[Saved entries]
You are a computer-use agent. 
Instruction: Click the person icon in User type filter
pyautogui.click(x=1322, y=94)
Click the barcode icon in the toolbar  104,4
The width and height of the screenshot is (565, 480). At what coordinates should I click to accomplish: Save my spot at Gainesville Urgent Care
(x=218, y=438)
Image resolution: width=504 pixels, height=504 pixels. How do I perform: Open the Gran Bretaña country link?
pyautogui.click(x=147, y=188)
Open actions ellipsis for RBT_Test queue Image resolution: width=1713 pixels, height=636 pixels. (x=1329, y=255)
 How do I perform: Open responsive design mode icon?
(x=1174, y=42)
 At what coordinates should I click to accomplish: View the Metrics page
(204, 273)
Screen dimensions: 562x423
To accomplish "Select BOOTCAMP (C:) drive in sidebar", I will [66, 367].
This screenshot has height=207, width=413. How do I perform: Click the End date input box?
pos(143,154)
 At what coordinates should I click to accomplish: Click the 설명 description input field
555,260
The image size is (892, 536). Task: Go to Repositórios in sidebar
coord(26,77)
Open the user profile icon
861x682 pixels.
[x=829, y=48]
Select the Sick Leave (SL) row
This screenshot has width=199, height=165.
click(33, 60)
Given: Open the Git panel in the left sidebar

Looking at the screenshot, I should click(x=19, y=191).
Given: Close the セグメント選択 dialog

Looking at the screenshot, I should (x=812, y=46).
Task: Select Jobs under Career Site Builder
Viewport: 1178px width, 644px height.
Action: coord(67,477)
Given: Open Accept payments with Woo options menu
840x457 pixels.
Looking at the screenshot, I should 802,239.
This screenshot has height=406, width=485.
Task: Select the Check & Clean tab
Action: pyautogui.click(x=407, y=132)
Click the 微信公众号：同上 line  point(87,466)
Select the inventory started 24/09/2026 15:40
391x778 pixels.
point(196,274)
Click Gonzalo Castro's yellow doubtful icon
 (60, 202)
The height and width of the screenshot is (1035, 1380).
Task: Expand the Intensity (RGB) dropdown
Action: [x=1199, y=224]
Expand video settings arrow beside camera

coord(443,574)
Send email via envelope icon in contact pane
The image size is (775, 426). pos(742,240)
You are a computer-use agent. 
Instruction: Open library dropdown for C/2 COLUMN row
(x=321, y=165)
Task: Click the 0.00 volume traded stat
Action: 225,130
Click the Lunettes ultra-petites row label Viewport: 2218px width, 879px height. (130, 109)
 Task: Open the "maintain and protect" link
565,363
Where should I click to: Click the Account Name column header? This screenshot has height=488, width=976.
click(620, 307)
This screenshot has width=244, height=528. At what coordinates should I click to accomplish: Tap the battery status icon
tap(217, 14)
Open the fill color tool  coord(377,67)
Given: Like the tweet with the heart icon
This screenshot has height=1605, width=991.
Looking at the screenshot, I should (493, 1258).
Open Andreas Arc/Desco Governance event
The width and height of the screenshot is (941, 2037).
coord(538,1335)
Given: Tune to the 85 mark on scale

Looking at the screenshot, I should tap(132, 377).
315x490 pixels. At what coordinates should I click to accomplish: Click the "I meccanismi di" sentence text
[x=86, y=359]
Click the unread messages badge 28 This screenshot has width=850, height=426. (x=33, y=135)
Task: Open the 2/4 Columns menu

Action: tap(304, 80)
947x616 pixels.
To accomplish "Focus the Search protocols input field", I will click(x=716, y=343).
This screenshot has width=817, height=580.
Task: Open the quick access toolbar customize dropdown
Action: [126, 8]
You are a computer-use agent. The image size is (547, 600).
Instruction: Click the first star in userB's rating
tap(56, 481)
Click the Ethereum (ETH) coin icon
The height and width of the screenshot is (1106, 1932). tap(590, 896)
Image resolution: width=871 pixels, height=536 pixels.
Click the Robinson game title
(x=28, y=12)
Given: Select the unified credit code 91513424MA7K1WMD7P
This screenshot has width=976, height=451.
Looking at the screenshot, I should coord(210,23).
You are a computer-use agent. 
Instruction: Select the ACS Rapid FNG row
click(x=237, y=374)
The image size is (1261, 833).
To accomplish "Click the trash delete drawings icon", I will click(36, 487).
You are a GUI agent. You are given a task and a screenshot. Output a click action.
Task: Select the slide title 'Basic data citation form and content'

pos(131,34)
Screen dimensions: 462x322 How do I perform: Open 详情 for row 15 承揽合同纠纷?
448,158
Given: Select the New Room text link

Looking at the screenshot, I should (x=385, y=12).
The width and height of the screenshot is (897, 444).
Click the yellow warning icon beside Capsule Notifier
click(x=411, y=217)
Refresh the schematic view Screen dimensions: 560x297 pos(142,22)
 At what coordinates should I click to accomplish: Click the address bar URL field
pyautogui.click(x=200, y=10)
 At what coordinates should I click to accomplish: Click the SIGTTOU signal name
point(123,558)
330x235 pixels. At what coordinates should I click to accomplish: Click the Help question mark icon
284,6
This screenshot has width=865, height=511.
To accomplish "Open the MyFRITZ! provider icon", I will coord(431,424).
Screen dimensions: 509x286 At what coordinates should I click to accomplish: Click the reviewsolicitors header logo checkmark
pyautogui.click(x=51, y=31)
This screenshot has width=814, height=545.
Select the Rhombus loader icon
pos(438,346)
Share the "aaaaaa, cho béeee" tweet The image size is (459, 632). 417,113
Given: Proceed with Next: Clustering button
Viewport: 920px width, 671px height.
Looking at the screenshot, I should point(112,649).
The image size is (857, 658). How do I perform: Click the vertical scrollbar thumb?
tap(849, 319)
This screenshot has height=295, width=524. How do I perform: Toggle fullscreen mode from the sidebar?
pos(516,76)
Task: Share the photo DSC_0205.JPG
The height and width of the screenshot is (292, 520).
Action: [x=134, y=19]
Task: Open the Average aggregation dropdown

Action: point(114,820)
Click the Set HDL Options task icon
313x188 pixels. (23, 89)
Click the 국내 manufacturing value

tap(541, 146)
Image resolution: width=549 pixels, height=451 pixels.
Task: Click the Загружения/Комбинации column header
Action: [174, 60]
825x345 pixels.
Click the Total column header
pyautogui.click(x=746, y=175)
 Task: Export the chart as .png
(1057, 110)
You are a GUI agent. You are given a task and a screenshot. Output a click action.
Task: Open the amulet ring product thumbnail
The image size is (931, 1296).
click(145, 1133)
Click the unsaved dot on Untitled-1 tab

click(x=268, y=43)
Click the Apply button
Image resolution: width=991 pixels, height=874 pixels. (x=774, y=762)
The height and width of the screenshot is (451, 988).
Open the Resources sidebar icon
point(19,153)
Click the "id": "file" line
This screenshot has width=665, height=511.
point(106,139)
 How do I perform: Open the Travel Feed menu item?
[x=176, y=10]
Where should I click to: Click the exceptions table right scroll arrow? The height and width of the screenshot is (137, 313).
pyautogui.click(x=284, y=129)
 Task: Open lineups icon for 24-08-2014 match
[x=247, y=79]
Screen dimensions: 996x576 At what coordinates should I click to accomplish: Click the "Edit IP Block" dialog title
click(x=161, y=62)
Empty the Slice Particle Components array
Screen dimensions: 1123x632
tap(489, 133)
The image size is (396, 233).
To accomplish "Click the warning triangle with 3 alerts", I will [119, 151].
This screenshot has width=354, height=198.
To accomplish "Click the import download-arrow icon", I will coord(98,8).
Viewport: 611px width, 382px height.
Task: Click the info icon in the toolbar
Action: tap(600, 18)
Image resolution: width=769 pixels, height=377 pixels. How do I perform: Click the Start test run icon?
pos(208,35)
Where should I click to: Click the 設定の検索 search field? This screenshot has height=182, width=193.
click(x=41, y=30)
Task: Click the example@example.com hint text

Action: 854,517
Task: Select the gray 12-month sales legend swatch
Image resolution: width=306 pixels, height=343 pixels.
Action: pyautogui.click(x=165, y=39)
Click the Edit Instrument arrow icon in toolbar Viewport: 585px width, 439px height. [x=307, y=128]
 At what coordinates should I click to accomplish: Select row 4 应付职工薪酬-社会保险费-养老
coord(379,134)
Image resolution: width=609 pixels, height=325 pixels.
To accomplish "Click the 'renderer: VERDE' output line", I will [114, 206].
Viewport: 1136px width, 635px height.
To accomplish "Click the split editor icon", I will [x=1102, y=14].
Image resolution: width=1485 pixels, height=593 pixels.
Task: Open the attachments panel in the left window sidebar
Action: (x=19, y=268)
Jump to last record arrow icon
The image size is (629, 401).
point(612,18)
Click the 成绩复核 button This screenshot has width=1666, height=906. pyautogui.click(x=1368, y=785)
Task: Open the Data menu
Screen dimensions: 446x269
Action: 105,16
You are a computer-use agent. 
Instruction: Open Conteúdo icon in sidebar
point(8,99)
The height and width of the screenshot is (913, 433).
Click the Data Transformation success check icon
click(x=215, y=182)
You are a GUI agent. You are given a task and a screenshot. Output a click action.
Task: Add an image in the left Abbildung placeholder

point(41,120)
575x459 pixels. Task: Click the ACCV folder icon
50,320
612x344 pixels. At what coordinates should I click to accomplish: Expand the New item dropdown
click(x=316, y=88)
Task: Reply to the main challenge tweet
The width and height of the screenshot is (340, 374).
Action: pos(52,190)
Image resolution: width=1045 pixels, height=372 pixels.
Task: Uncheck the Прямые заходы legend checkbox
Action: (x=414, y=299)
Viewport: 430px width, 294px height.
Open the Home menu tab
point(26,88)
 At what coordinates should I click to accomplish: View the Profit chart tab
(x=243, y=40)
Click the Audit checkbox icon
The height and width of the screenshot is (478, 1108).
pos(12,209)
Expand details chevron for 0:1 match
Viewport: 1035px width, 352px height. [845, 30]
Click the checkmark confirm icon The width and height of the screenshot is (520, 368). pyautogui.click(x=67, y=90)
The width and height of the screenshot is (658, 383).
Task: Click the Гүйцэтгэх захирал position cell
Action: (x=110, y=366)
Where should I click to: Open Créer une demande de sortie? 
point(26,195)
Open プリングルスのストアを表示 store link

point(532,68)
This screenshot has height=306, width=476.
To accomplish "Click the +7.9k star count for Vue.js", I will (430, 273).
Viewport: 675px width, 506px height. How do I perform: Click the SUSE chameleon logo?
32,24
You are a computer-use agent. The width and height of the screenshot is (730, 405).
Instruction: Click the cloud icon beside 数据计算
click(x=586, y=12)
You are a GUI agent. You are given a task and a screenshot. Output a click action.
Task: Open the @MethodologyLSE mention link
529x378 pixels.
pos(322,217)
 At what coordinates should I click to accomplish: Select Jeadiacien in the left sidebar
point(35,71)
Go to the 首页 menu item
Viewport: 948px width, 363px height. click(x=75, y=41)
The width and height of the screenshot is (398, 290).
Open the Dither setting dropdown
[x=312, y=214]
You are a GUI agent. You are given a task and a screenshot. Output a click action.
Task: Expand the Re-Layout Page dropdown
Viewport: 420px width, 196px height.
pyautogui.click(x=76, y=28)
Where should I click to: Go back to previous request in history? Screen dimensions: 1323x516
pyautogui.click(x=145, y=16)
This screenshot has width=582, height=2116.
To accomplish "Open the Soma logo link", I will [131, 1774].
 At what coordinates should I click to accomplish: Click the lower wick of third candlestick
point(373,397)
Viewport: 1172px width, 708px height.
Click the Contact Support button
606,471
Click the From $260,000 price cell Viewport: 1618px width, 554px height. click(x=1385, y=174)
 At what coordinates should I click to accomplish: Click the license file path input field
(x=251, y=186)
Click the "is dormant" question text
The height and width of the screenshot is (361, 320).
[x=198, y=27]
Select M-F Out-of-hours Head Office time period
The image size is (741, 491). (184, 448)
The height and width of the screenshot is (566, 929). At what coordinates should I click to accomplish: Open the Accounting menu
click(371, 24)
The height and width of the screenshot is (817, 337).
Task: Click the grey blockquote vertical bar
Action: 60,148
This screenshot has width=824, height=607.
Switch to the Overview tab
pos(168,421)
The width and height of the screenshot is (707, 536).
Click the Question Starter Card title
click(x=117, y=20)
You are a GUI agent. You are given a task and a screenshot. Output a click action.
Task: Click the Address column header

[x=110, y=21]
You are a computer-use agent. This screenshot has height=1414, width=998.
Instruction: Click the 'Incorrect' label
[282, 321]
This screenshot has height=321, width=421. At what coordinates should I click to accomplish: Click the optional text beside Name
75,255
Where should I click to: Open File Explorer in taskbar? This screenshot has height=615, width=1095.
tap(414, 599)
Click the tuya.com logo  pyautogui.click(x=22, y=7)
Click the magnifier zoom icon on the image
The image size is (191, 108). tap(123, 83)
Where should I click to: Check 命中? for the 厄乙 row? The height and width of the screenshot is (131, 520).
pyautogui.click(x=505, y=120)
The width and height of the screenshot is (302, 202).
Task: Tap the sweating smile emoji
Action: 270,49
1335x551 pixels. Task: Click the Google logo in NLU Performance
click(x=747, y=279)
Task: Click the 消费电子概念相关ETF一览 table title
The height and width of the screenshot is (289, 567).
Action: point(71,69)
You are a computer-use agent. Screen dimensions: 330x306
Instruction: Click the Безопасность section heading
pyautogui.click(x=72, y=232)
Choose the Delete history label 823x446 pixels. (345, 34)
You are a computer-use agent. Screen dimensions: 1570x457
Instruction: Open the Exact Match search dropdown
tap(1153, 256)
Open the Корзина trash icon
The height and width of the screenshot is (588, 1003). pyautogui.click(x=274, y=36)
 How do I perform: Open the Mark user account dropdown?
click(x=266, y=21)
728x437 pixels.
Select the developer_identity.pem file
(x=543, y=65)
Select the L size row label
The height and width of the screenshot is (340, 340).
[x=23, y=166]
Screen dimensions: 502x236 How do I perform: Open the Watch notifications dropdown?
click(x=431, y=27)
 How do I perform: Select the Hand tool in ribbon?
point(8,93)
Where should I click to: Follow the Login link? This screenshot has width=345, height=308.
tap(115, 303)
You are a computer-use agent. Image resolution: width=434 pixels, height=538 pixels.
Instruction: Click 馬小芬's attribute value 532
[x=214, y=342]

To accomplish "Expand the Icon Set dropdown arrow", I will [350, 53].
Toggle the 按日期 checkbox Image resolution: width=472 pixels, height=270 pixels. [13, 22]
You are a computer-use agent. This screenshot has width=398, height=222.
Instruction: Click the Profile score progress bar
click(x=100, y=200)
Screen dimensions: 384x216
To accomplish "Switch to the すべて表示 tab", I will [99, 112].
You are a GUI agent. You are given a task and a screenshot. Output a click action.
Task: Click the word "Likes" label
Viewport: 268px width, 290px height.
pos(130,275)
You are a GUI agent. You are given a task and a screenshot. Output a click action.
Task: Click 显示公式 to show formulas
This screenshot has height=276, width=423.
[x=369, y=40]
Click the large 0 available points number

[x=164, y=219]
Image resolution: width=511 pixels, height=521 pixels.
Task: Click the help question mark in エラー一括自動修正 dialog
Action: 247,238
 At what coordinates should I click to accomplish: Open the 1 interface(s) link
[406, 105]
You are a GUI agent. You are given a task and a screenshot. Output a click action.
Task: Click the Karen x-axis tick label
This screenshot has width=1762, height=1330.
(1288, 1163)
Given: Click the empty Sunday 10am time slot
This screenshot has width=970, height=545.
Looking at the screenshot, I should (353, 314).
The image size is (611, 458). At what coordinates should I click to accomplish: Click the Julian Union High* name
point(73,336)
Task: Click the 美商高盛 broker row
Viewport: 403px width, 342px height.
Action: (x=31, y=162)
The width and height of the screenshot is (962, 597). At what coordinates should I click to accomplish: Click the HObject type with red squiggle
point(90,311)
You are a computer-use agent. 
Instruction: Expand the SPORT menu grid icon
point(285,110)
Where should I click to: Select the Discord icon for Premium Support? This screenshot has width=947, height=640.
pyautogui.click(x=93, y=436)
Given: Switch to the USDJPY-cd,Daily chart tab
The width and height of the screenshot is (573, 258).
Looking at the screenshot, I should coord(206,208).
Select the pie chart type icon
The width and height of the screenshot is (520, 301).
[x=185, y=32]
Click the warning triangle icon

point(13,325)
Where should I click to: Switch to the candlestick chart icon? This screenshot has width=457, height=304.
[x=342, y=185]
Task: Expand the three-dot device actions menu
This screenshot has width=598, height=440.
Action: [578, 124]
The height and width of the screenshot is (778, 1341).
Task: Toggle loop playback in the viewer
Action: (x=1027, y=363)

[Requirement]: Print every line from the one that contains "Where should I click to: Switch" to the end of the records, exactly as written, and nothing more.

[Response box]:
Where should I click to: Switch to the candlestick chart icon? This screenshot has width=457, height=304.
[x=342, y=185]
Task: Expand the three-dot device actions menu
This screenshot has width=598, height=440.
Action: [578, 124]
The height and width of the screenshot is (778, 1341).
Task: Toggle loop playback in the viewer
Action: (x=1027, y=363)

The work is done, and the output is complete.